# TEXTO DEL DOCUMENTO
▽

Durante siglos, el suicidio se ha silenciado. ¿Las razones? El estigma y los prejuicios de la sociedad, la culpabilidad que sentía la familia y, en los últimos años, la errónea creencia de que visibilizar este problema podía agravarlo al provocar un “efecto llamada”. Esto se ha demostrado como falso: hablar del suicidio salva vidas.
Esto cada vez es más importante, pues según los datos oficiales, cada año se quitan la vida más personas. En 2018, fueron 3.539 personas. En 2019, la cifra ascendió a 3.671. En 2020, el año de la pandemia, los datos siguieron empeorando: se suicidaron 3.941 personas. Y en 2021, cuando pensamos que todo iba a mejorar, fallecieron por suicidio 4.003 personas.
A la hora de hablar de suicidio tenemos que tener en cuenta la gran diferencia que hay según el género de la persona, y es que de las 4.003 personas que fallecieron por este motivo en 2021, 2.982 eran hombres y 1.021 eran mujeres, tal y como informa el Instituto Nacional de Estadística.
Sin embargo, si analizamos la prevalencia de trastornos mentales ligados al suicidio como la depresión, encontramos que afecta más a mujeres: por cada hombre con un episodio depresivo, hay tres mujeres que lo sufren.
La gran pregunta es por qué se suicidan más del doble de hombres que de mujeres, un fenómeno que a menudo se ha explicado con argumentos sexistas carentes de fundamento. Pero, ¿y si uno de los responsables de estas diferencias de género fuese el machismo?
Según un estudio publicado ya en el año 1998 en la revista Comprehensive Psychiatry, «los hombres valoran la independencia y la decisión, y consideran que reconocer la necesidad de ayuda es una debilidad, por lo que la evitan». En cambio, «las mujeres valoran la interdependencia, consultan a sus amigos y amigas y aceptan de buen grado la ayuda. Las mujeres se plantean las decisiones en el contexto de una relación, teniendo en cuenta muchas cosas, y se sienten más libres para cambiar de opinión».

△

# TAREAS DEL EJERCICIO
- 1) Reescribe el fragmento del texto sobre el suicidio entre "Esto cada vez" y "suicidio 4.003 personas.", ambos incluidos, sustituyendo "la pandemia" por "la crisis sanitaria".
- 2) Responde con datos del texto sobre el suicidio:
(a) ¿Cuántas personas se suicidaron en 2019?
(b) De las personas fallecidas por suicidio en 2021, ¿cuántas eran mujeres?
(c) ¿En qué revista se publicó el estudio de 1998?

# DATOS PROPORCIONADOS
▽

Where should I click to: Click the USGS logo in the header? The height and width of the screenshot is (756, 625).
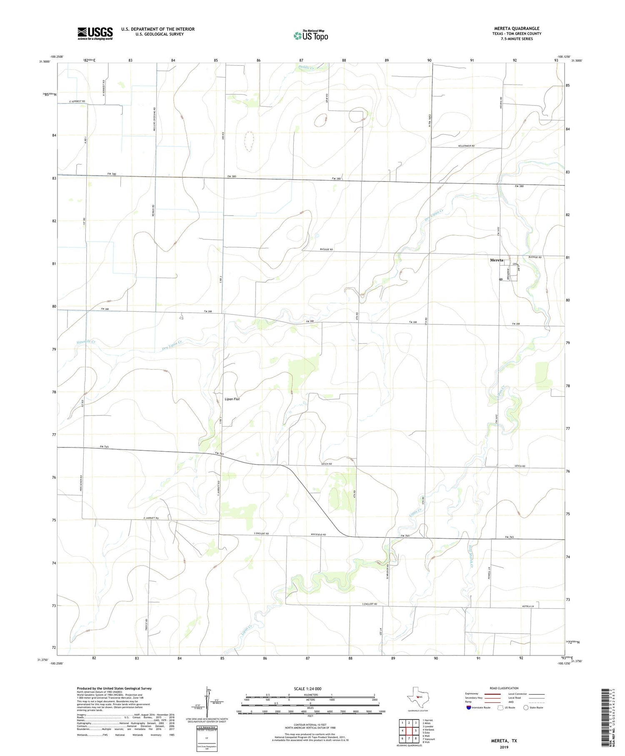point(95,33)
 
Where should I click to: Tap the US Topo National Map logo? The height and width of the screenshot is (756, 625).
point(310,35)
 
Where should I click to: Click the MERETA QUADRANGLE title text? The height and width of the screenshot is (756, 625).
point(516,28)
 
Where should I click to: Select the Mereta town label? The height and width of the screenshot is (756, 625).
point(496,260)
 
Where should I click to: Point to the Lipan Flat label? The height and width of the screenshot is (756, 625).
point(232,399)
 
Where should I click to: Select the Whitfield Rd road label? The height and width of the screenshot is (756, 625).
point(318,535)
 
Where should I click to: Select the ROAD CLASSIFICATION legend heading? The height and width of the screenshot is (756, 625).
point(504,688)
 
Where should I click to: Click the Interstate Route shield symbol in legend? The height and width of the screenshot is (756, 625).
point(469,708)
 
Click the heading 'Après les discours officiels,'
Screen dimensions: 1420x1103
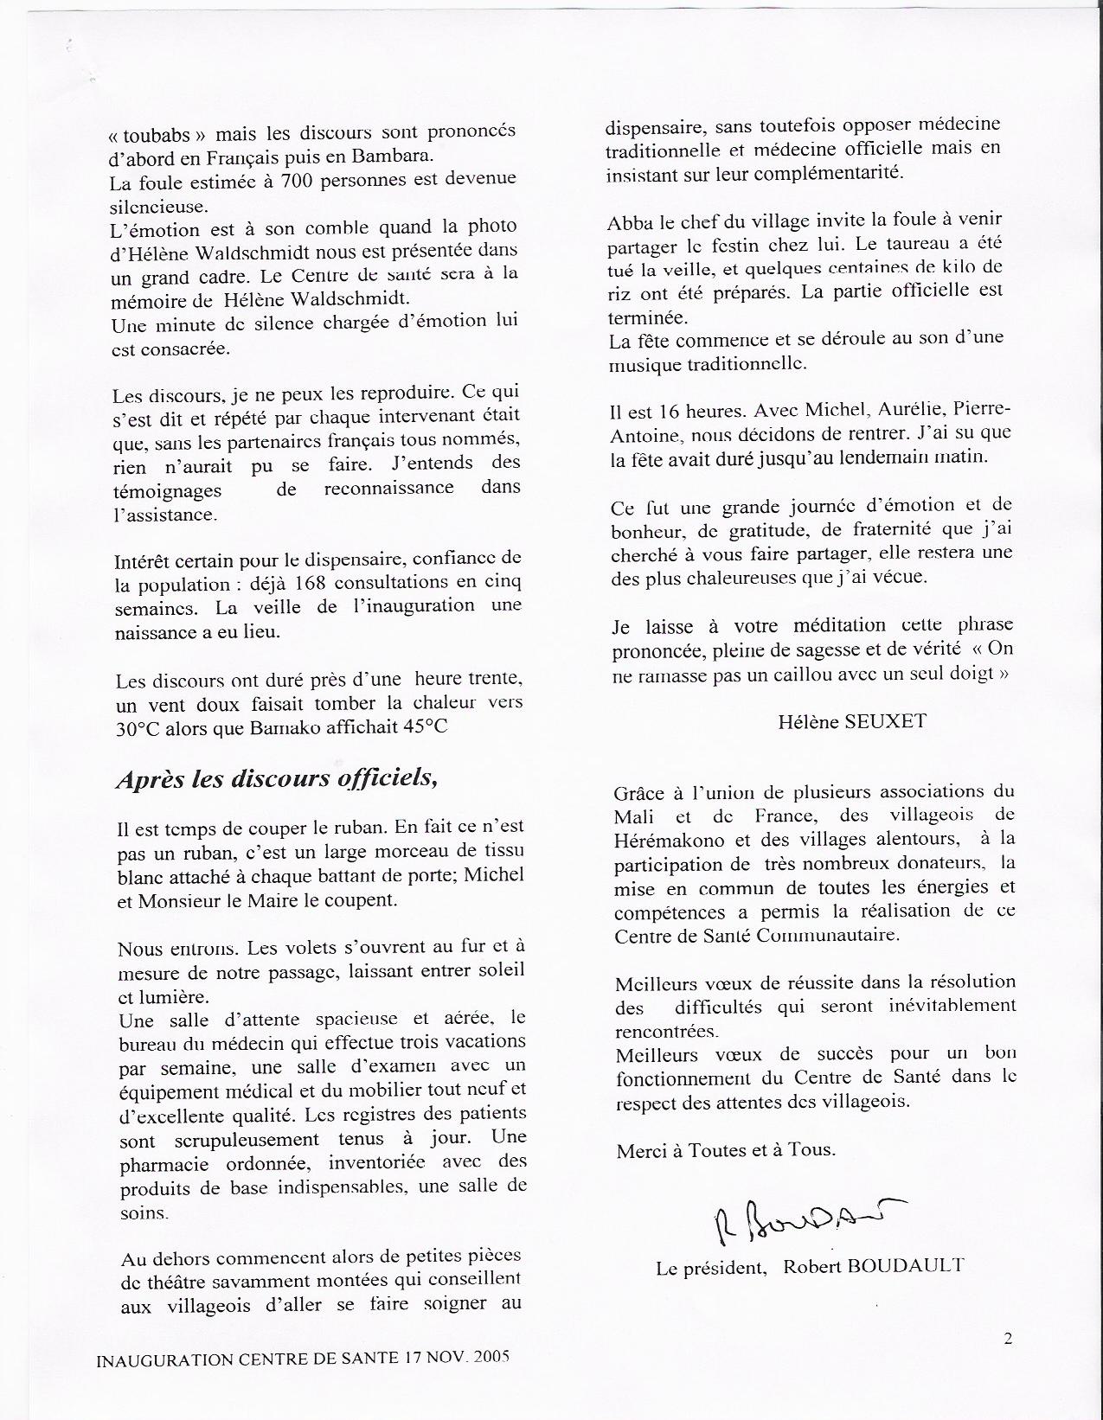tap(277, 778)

△

# RESPUESTAS
- 1)
Esto cada vez es más importante, pues según los datos oficiales, cada año se quitan la vida más personas. En 2018, fueron 3.539 personas. En 2019, la cifra ascendió a 3.671. En 2020, el año de la crisis sanitaria, los datos siguieron empeorando: se suicidaron 3.941 personas. Y en 2021, cuando pensamos que todo iba a mejorar, fallecieron por suicidio 4.003 personas.

- 2)
(a) 3.671 personas.
(b) 1.021 mujeres.
(c) En Comprehensive Psychiatry.